* **What is expected**:
Search the entries for the word "computer". Copy each line in which it is found.

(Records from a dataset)

--------------------------------

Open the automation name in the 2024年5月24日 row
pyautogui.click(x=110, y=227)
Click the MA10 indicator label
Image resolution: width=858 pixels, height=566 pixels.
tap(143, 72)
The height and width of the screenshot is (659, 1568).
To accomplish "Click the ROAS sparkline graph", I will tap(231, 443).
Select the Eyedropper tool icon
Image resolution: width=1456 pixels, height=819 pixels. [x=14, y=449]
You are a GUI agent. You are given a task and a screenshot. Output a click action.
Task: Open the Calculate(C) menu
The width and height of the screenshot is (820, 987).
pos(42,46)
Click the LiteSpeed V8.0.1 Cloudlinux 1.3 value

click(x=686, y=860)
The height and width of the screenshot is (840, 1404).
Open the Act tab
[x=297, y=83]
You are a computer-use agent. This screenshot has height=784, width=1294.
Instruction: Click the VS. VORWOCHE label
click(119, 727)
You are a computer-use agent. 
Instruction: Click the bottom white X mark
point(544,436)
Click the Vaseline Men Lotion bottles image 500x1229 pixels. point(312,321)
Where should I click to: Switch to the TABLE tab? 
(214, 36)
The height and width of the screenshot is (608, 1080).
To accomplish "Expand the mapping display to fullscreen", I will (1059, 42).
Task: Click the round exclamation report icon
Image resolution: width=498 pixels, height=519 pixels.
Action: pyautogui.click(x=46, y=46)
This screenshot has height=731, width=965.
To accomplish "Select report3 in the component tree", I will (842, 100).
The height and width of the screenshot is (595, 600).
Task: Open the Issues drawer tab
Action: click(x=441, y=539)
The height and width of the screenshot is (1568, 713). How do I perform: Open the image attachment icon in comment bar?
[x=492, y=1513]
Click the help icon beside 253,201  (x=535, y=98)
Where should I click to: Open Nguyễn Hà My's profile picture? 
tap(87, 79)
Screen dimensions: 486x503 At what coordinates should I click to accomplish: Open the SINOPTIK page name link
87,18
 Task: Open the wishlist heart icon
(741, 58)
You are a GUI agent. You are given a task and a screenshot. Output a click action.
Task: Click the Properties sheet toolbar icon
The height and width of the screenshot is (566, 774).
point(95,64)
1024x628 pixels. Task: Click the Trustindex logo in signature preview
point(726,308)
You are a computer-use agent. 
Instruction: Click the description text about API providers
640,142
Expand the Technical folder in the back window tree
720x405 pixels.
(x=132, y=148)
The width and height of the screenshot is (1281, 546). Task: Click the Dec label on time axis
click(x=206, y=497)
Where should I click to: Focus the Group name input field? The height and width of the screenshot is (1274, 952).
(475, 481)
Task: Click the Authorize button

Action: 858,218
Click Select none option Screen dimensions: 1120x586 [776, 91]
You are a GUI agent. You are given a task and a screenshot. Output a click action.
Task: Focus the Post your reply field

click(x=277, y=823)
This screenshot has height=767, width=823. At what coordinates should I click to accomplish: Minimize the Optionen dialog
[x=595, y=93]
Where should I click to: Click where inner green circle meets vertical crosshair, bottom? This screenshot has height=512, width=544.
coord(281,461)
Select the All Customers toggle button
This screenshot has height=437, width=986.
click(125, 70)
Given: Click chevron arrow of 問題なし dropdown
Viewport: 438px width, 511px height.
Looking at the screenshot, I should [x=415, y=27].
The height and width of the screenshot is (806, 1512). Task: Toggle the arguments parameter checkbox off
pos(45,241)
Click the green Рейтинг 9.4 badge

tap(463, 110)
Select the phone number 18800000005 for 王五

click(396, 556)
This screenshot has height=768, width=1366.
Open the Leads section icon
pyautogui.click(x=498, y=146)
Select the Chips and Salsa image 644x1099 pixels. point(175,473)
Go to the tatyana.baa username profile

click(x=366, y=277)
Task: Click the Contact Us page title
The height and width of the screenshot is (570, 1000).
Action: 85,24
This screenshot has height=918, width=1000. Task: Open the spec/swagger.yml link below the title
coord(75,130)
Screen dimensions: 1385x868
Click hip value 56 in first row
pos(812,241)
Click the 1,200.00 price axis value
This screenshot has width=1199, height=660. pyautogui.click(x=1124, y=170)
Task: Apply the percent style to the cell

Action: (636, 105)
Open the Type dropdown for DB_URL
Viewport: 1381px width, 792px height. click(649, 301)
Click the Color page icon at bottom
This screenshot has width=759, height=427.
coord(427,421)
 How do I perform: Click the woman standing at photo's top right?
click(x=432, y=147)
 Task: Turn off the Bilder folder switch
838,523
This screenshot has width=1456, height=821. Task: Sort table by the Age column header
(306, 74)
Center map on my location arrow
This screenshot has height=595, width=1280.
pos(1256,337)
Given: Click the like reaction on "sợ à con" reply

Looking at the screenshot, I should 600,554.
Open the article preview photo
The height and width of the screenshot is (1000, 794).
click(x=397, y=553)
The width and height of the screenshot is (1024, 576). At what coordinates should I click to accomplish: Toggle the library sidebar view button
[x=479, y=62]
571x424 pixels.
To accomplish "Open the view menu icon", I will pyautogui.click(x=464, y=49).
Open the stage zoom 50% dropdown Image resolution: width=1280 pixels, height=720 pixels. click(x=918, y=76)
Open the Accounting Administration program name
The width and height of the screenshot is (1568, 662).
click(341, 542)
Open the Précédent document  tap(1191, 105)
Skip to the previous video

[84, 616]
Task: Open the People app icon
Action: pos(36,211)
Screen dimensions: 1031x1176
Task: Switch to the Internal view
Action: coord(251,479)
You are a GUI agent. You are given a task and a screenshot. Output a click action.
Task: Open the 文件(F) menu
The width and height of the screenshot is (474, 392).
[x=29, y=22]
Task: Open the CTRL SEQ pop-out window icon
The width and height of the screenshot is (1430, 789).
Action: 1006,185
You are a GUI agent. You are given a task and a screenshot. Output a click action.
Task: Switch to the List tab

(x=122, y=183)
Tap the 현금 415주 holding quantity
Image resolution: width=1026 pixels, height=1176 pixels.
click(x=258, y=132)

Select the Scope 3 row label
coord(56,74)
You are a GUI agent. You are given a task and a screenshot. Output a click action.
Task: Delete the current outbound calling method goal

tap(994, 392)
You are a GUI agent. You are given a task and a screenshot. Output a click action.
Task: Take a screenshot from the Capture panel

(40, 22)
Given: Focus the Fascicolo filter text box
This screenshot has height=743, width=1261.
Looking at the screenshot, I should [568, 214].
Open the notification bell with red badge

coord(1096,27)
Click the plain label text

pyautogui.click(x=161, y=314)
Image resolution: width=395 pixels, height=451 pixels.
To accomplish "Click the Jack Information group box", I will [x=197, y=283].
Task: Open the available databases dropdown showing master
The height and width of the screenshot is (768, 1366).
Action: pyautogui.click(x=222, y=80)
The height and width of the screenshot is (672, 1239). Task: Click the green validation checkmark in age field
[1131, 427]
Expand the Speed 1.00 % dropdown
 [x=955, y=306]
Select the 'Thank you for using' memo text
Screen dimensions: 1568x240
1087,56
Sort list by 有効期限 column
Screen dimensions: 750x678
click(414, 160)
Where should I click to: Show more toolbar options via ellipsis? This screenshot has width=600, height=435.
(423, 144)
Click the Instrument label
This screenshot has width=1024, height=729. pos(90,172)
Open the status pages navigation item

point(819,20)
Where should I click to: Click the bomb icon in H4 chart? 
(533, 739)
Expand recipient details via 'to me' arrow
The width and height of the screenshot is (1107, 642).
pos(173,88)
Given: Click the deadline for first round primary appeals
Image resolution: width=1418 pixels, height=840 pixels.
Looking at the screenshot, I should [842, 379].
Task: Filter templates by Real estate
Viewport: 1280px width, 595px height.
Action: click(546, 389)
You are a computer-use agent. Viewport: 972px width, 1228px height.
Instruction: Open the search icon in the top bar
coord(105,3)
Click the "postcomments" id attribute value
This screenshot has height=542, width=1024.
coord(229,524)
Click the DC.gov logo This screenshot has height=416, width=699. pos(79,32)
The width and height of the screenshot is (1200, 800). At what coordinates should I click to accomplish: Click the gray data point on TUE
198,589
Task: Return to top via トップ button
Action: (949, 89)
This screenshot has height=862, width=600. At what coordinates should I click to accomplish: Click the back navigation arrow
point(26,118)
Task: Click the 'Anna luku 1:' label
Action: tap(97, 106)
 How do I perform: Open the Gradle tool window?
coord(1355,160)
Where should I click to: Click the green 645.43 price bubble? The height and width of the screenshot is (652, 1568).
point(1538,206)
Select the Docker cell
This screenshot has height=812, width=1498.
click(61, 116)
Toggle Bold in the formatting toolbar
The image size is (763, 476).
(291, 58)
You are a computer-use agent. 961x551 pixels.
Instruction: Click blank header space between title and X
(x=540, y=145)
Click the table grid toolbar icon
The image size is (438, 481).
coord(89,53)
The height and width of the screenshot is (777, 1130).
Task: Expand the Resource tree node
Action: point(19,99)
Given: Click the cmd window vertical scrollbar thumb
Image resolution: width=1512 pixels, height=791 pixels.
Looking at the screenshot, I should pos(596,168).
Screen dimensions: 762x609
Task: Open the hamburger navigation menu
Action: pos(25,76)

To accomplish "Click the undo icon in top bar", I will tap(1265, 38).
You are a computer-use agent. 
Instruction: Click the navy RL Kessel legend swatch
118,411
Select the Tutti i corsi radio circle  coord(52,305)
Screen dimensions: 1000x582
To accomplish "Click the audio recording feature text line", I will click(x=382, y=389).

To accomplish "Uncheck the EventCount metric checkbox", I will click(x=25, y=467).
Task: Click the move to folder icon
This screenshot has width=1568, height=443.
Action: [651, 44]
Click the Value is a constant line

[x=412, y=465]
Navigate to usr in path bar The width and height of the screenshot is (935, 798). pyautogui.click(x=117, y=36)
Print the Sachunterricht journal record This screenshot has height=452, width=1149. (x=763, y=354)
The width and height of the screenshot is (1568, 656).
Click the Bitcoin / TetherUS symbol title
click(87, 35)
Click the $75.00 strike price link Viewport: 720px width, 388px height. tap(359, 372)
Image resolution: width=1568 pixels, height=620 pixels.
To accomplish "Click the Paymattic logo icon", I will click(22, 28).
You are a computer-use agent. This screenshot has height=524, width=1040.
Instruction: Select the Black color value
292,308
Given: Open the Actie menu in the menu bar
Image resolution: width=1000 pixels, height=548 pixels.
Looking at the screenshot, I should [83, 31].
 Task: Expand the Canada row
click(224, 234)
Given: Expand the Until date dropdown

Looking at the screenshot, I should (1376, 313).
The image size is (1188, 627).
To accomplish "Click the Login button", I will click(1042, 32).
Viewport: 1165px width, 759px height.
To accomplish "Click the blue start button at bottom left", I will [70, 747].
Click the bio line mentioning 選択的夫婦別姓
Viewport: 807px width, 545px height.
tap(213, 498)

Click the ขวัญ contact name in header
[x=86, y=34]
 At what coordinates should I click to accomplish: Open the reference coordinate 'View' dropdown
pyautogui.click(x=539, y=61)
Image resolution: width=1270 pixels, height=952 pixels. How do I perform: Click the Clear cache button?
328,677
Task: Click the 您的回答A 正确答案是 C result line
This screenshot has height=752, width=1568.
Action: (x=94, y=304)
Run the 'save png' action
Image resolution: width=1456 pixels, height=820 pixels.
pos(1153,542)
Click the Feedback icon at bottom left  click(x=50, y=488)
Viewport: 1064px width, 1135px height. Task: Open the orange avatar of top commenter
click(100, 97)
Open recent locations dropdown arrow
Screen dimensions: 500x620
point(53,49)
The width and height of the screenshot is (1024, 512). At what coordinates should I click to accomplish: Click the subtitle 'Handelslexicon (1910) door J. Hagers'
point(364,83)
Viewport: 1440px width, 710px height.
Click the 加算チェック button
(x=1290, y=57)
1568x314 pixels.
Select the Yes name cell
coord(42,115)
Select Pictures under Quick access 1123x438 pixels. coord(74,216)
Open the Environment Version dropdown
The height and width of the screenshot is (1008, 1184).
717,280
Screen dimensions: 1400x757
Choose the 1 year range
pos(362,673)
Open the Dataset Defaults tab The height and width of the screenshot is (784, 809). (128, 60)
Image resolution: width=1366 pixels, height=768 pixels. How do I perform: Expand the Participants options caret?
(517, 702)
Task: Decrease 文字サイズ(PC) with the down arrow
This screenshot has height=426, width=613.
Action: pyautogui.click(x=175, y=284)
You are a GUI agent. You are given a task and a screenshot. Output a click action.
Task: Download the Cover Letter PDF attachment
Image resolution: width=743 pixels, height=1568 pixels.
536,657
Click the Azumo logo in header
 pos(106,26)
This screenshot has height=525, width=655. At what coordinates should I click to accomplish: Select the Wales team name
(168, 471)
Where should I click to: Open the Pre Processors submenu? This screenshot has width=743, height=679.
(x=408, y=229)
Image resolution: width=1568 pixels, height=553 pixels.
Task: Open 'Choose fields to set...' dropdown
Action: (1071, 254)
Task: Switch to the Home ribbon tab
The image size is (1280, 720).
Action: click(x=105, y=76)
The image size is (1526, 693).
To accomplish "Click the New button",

--------------------------------

* **Answer for this exercise**:
You are a computer-use agent. This screenshot has height=784, width=1294.
You are a computer-use agent. 
You are a computer-use agent. 
You are a computer-use agent. Viewport: 972px width, 1228px height.
You are a computer-use agent. 961x551 pixels.
You are a computer-use agent. 
You are a computer-use agent. This screenshot has height=524, width=1040.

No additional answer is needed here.